The bottom line is that any scientific hypothesis has endured a lot of behind-the-scenes messiness, which most people never see, before the scientist reaches the “publish or perish” stage. If it’s published, the scientific (and maybe the broader) world sees only the finished product, and it appears in a neatly formatted, more or less well-packaged report. Non-scientists might be under the impression that the practice of science is that neat and organized, but it’s not.

And here we come to the problem with COVID-19.

Scientists are continuing to practice their discipline as they have before, albeit now under a great deal more pressure and scrutiny because people are dying and the virology and medical communities are still trying to figure out how the novel coronavirus works, let alone how to stop it. Meanwhile, policy makers who are informed by the peer-reviewed scientific literature are trying to make public health decisions in real time as researchers are still learning themselves.

Recommendations

During my time at NASA, I really wished the agency had been more open about sharing the little behind-the-scenes problems, challenges, and dramas that occur during a rocket launch. Just listening to some of the mission control channels during a flight test was illuminating because I was listening to people solve problems in real time.

And really, in engineering just as in science, the most interesting parts of the disciplines are when people are finding unexpected issues, figuring out whey they happen, and solving the problems. That is what makes them fields interesting enough to make careers. Most of the time, it’s not the nomenclature or the math that moves people.

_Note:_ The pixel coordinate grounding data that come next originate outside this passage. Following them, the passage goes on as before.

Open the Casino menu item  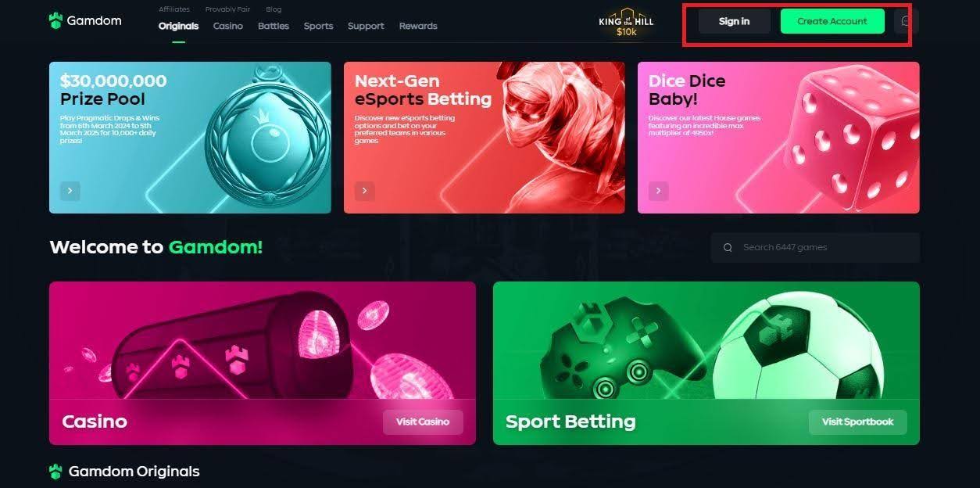tap(228, 26)
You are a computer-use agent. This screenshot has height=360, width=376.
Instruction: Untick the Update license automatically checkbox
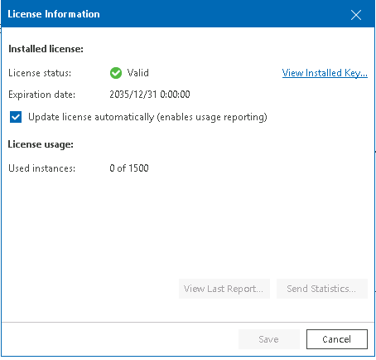point(16,117)
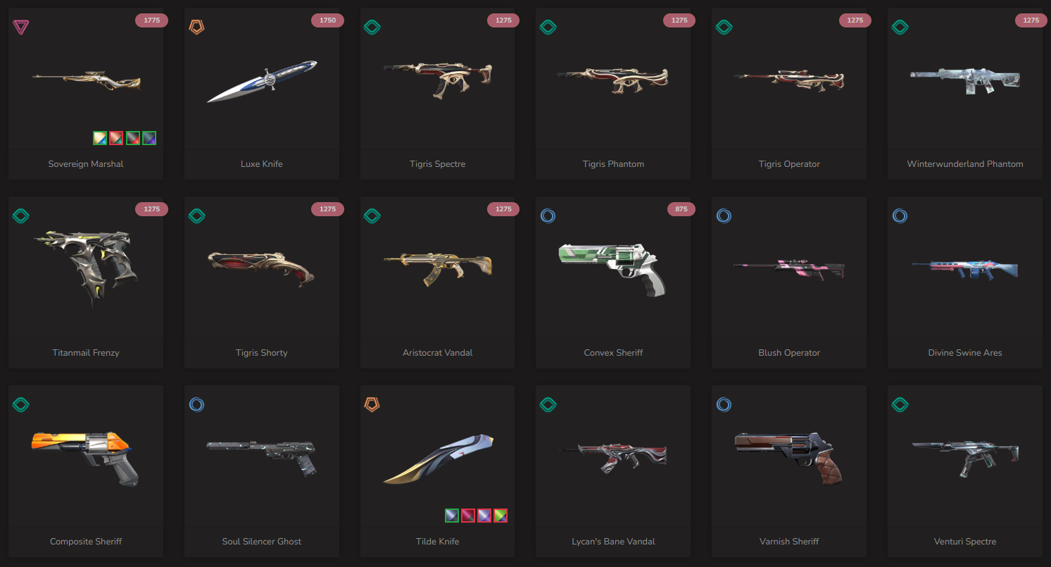Click the blue tier icon on Blush Operator
Image resolution: width=1051 pixels, height=567 pixels.
pyautogui.click(x=724, y=216)
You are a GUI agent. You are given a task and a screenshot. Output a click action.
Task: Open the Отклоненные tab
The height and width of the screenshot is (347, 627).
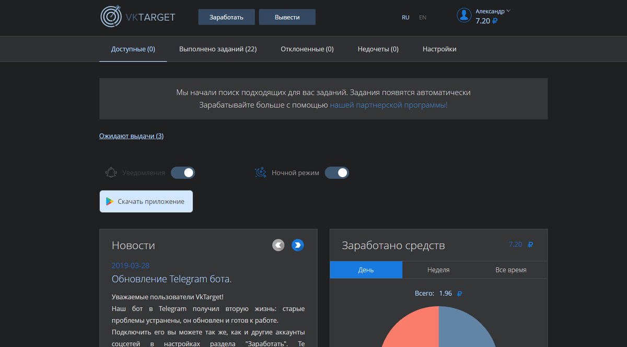point(307,49)
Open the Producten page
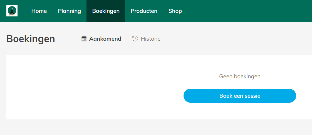The image size is (312, 135). pyautogui.click(x=144, y=11)
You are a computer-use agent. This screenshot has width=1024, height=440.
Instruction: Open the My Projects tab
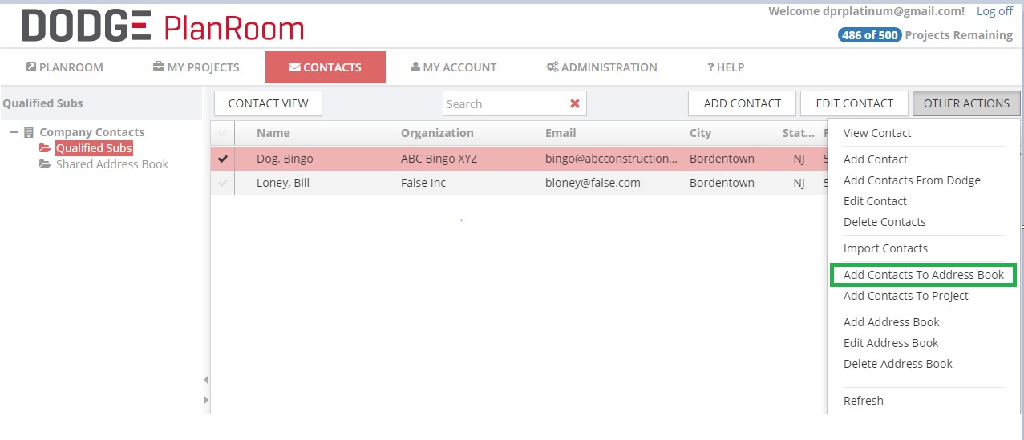pyautogui.click(x=196, y=67)
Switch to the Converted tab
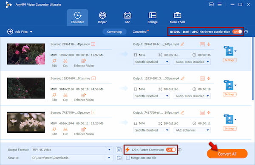 pyautogui.click(x=139, y=32)
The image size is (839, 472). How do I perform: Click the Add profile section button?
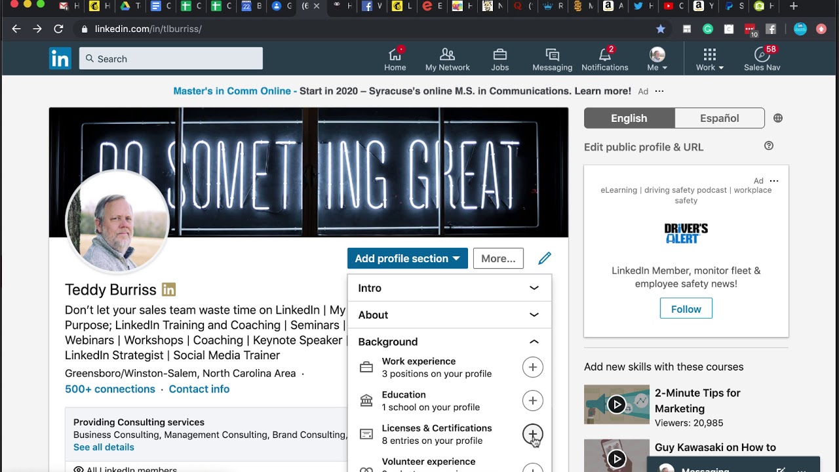point(407,258)
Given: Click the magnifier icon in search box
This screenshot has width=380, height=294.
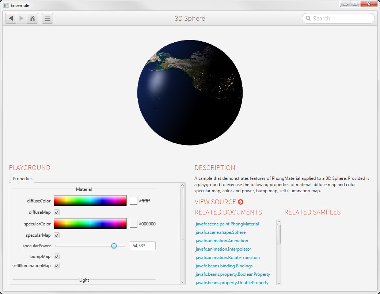Looking at the screenshot, I should coord(308,19).
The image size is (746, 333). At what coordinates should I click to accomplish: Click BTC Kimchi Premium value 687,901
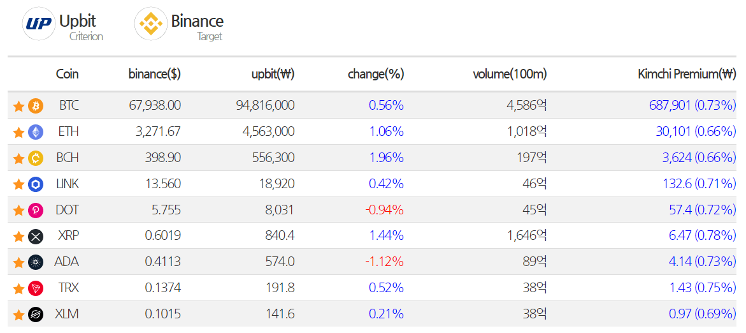coord(670,105)
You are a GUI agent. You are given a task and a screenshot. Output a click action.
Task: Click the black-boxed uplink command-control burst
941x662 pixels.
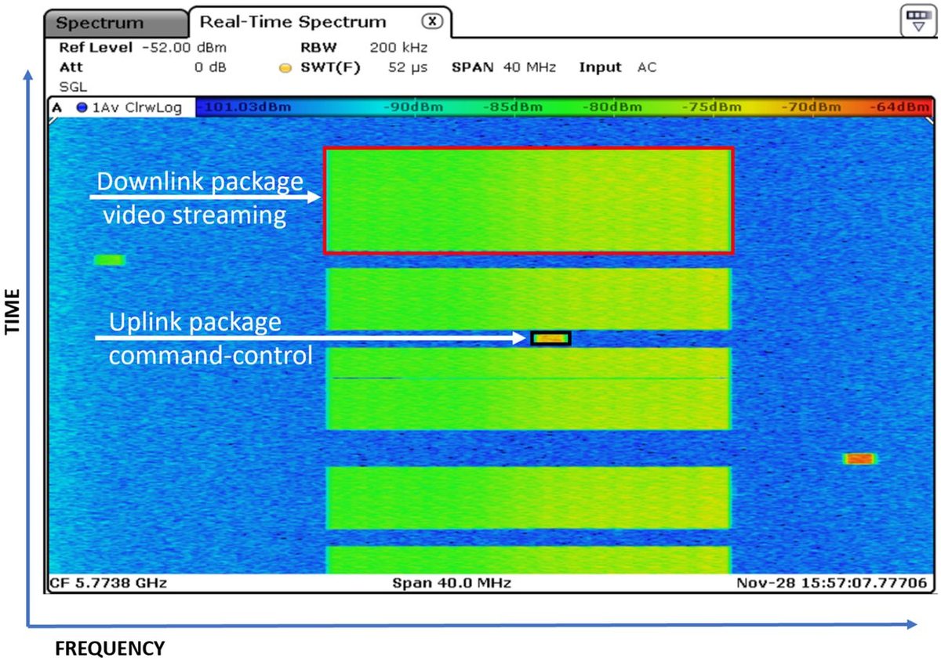(550, 338)
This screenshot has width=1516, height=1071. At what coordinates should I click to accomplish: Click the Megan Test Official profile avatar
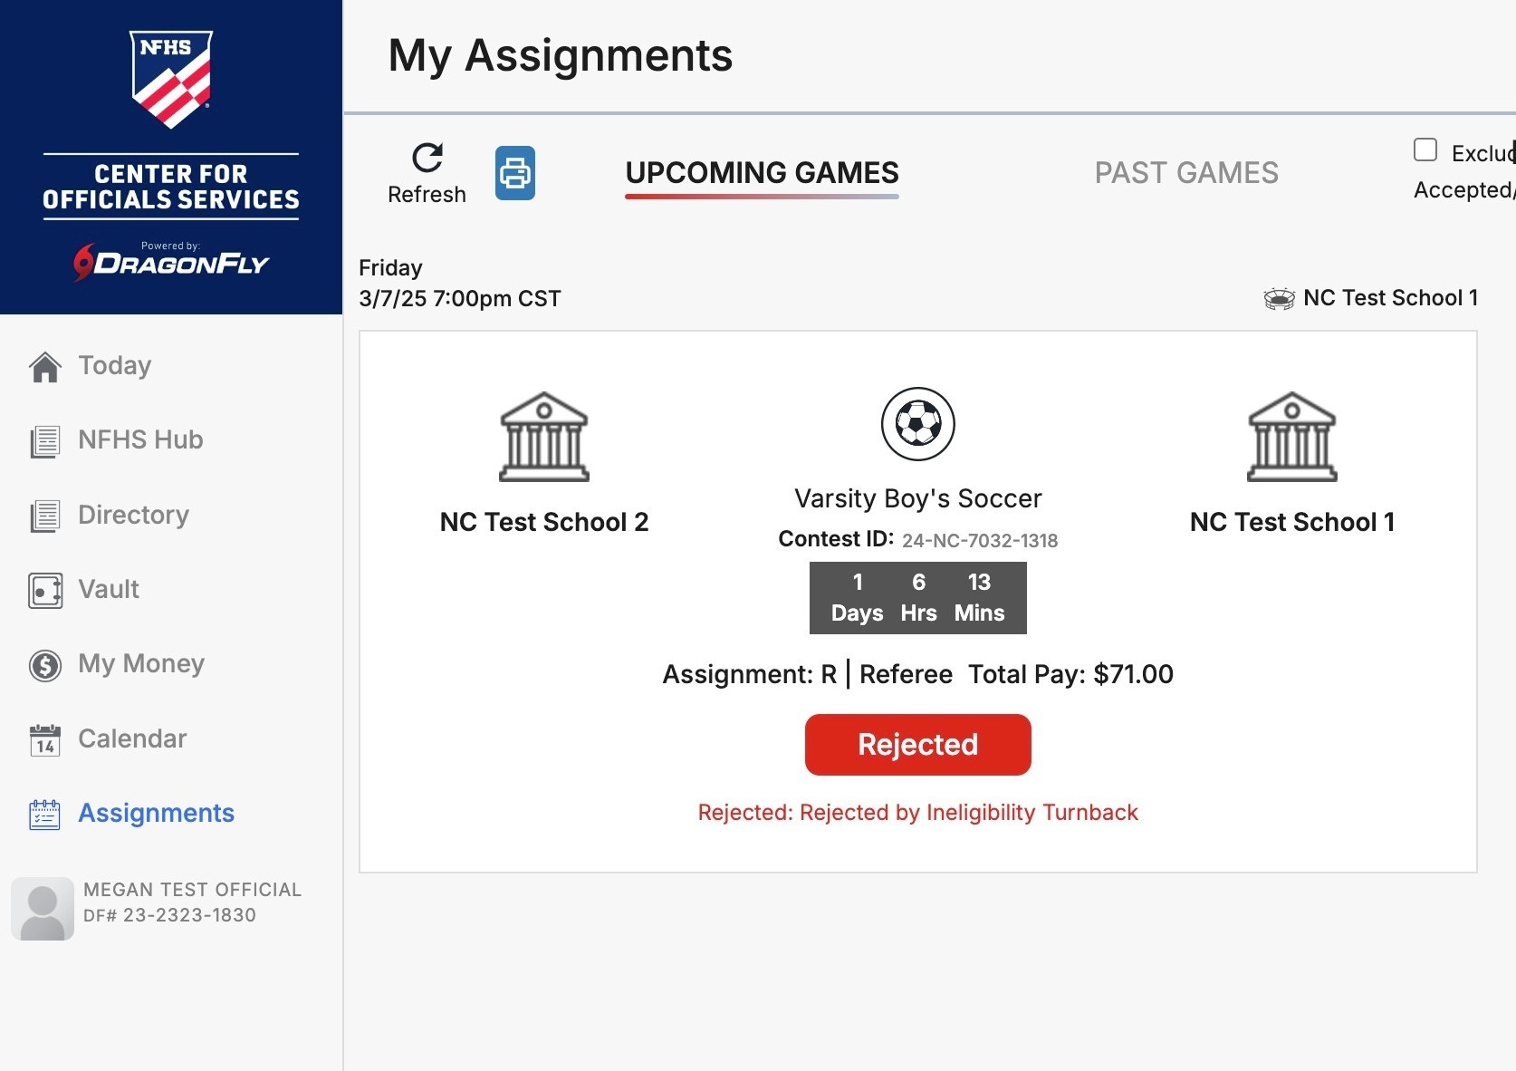[43, 908]
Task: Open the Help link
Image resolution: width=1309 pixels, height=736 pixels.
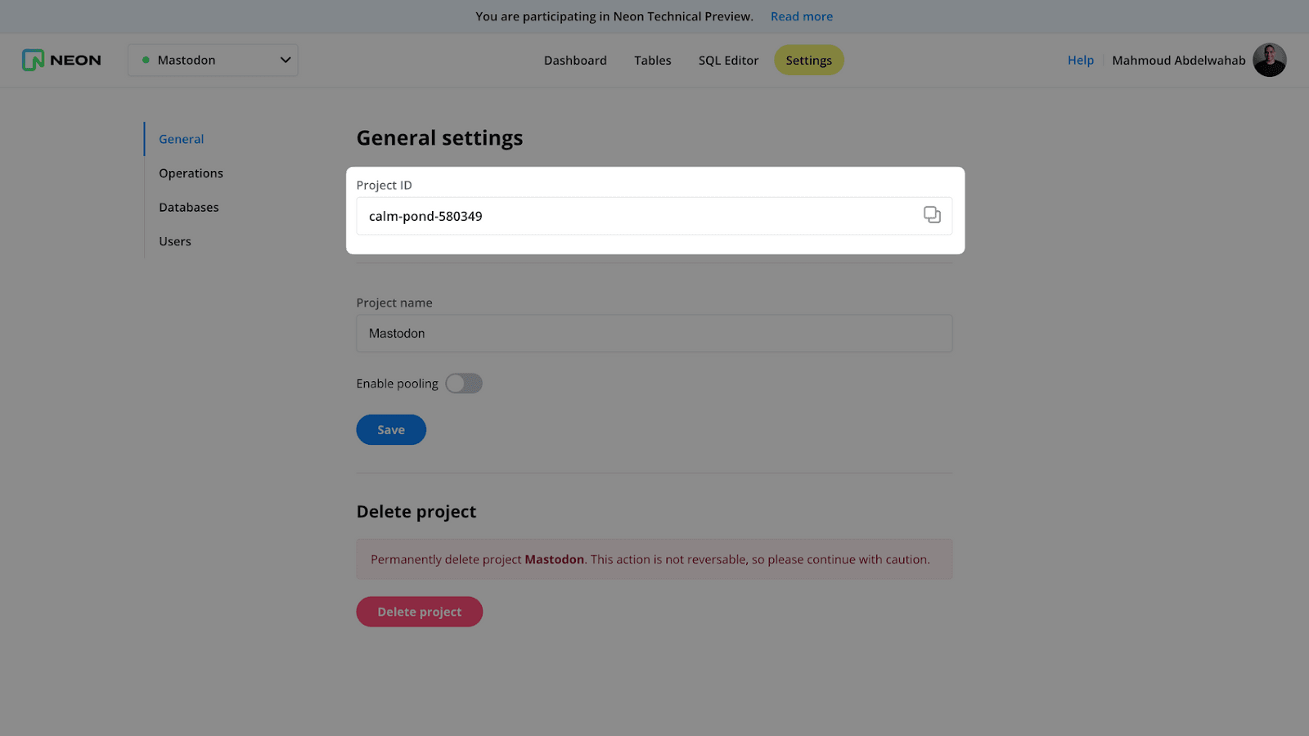Action: (x=1080, y=61)
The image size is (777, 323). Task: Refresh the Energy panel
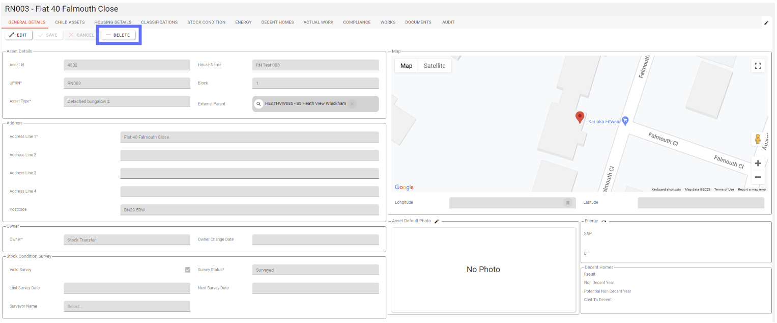click(x=604, y=221)
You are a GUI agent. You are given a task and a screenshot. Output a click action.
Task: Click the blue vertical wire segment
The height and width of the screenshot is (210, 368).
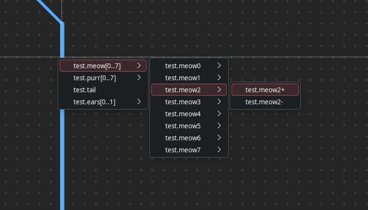[62, 159]
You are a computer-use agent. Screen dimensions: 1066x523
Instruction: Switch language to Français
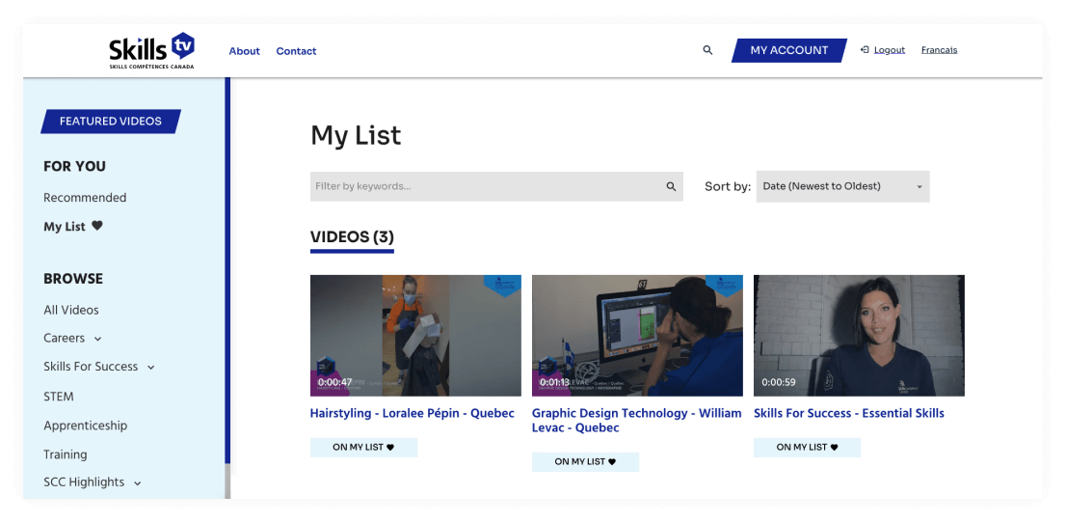pyautogui.click(x=939, y=50)
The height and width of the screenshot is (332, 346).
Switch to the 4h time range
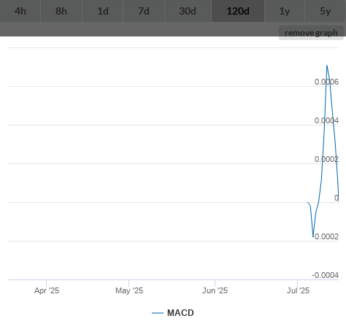coord(20,11)
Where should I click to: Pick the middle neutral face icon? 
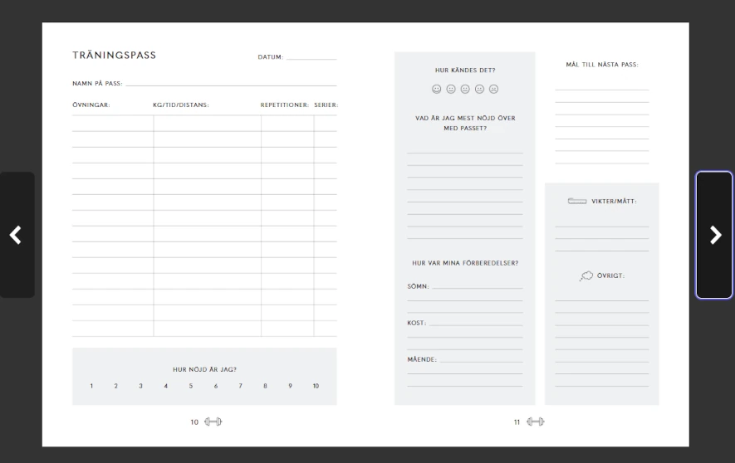465,89
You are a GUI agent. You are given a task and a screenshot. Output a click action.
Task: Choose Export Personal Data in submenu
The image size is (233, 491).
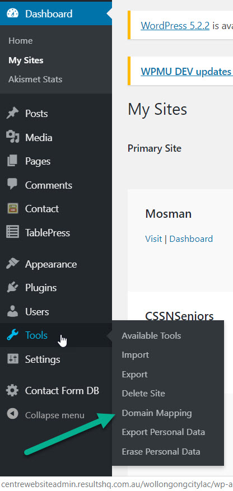(x=163, y=432)
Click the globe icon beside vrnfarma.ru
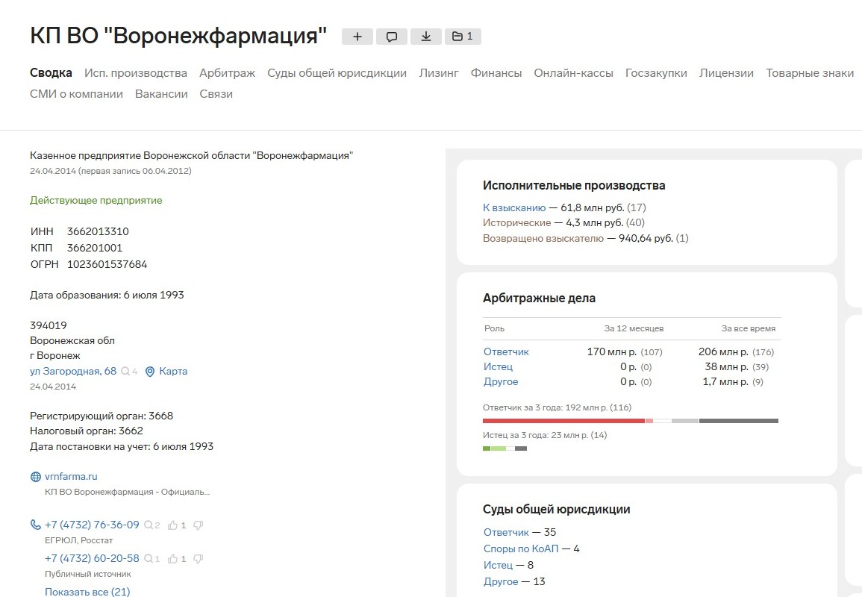 click(x=35, y=477)
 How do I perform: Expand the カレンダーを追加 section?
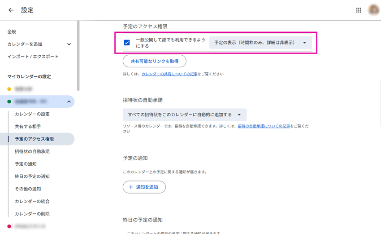pos(69,44)
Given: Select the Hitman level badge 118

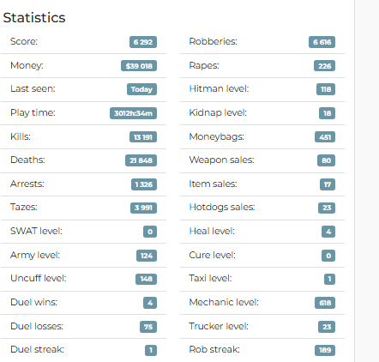Looking at the screenshot, I should [326, 89].
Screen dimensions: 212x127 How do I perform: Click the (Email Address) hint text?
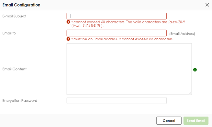[182, 34]
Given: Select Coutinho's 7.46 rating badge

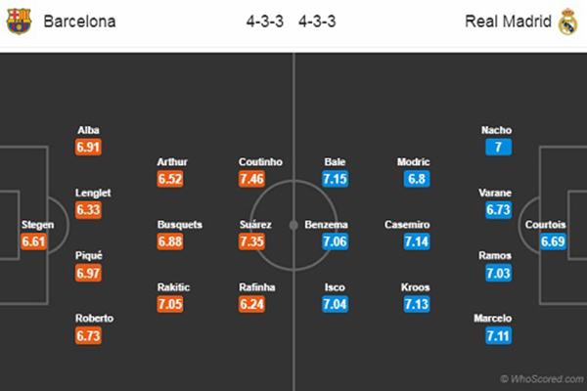Looking at the screenshot, I should 251,179.
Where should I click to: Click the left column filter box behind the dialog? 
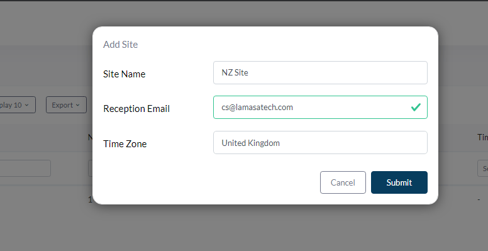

The fields of science and engineering are not just about the finished products or proven results, though that is mostly what we see. In my mind, that’s a communications failure, and it gives a false impression of omniscience that ought to be avoided. We need to see more communications during and about the process before the final result. It will require reorienting how we communicate about and relate to science. I don’t see either of those as a bad thing. It might teach all of us–from technicians to engineers to scientists to technical writers to policy makers–a little more humility.